Northwest reported a second-quarter net profit of $227 million ($2.45 a share) compared with a loss of $93 million ($1.08 a share) in the same period a year ago.

Northwest Airlines' 7 5/8% notes due 2008 were up nearly two points to 78 bid, a trader said. He noted the airline sector "was active, but we didn't see as much of an effect on the individual bonds as you'd think."

Excluding unusual items, including a $209 million federal security-fee reimbursement and $199 million from the sale of its stake in ticket distributor WorldSpan, Northwest lost $160 million ($1.86 per share). Without the government infusion, it would be the company's worst second-quarter performance ever.

The Eagan, Minn.-based carrier had quarterly revenue of $2.30 billion, down from $2.41 billion a year earlier.

Continental Airlines said it earned $79 million ($1.10 per share) in the April-June quarter, compared with a loss of $139 million ($2.18) a year earlier.

Continental Airlines' 8% notes due 2005 were seen at 85 bid, 88 offered, two points better than when they were last seen trading last week.

Excluding a $111 million after-tax reimbursement for security costs and an $8 million after-tax charge related to deferred plane deliveries, the airline lost $24 million (37 cents per share). Continental's quarterly revenue was $2.2 billion, up from $2.1 billion.

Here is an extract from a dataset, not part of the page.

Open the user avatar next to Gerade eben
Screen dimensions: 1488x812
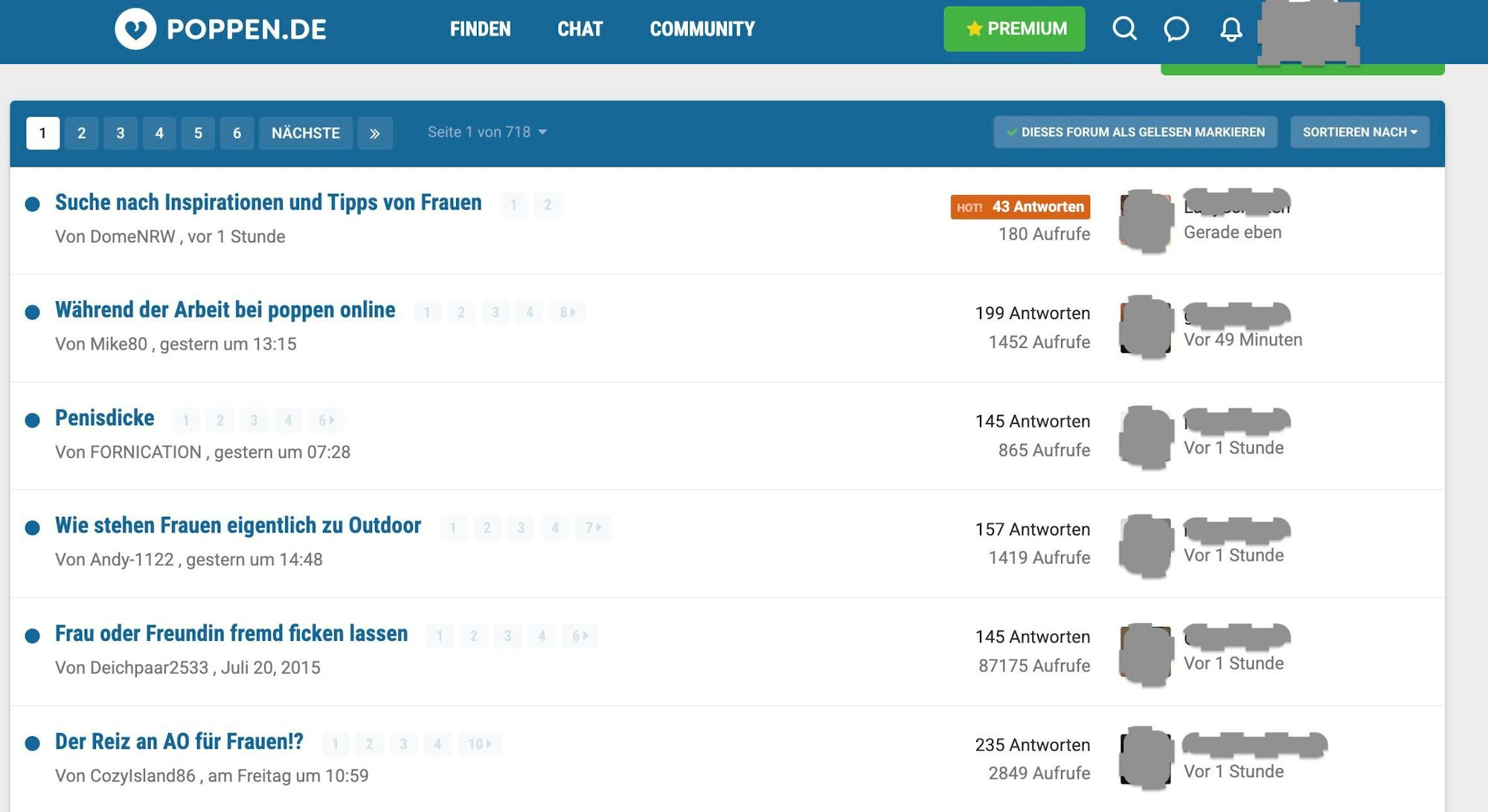1145,219

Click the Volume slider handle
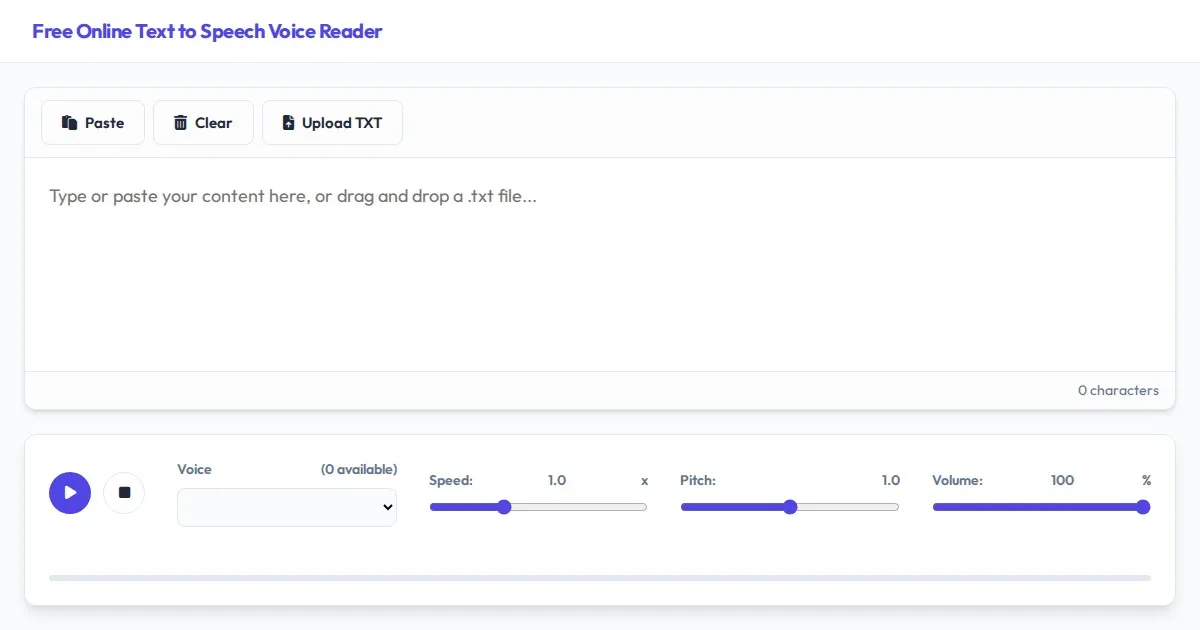tap(1143, 507)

"Are the airlines really ready for recovery? I don't know. We're still trading them on the distressed desk," a trader said. "Wait and see how AMR shakes out, if they end up with PK at the end," referring to the suffix added to a company's stock ticker when it trades on the Pink Sheets, the fate of many bankrupt companies.

On Wednesday, American Airlines' parent company AMR Corp. narrowed its second quarter loss to $75 million with help from war-related federal aid. The carrier also announced Wednesday that it would cut over 2,000 jobs at its St. Louis hub.

AMR's 9% notes due 2012 were up a point at 72½ bid, 74½ offered, a trader said.

The AMR loss was $75 million ($0.47 per share) and compared to a loss of $495 million ($3.19 per share), in the same quarter a year ago. Excluding special items, which included $358 million in emergency aid, primarily in the form of airport-security cost reimbursements, AMR said it lost $357 million ($2.26 a share) in the April-June quarter.

Revenue for the quarter for the Fort Worth-based airline carrier was $4.32 billion, a drop of 4% from $4.50 billion in the same period a year ago.

Elsewhere, HealthSouth Corp.'s bonds were "in a point or two," with the 7 5/8% notes dropping to 80 bid, 82 offered from 82½ bid, 83½ offered. The subordinated bonds dipped to 75½ bid, 77 offered from 77 bid, 79 offered.

On Thursday, the 12th former executive to face criminal charges in from the Birmingham, Ala.-based physical therapy company's accounting scandal pleaded not guilty, "at this time," at an arraignment, according to news reports.

Conseco Inc.'s debt also "came in a little," with its extended bonds dropping to 62 bid, 64 offered from 65 bid, 66 offered on Wednesday, while its unexchanged bonds were off a point at 36½ bid, 38½ offered.

On Wednesday Conseco filed its fourth amended plan of reorganization with the bankruptcy court. The new amendments reflect minor modifications to the non-debtor release provision and related components of the plan.

Also, New York satellite operator Loral Space & Communications Inc., which filed for Chapter 11 on Tuesday, was still "flying off the desks," a trader said. The 10% notes due 2006 were up 3 points to 66 bid, he said.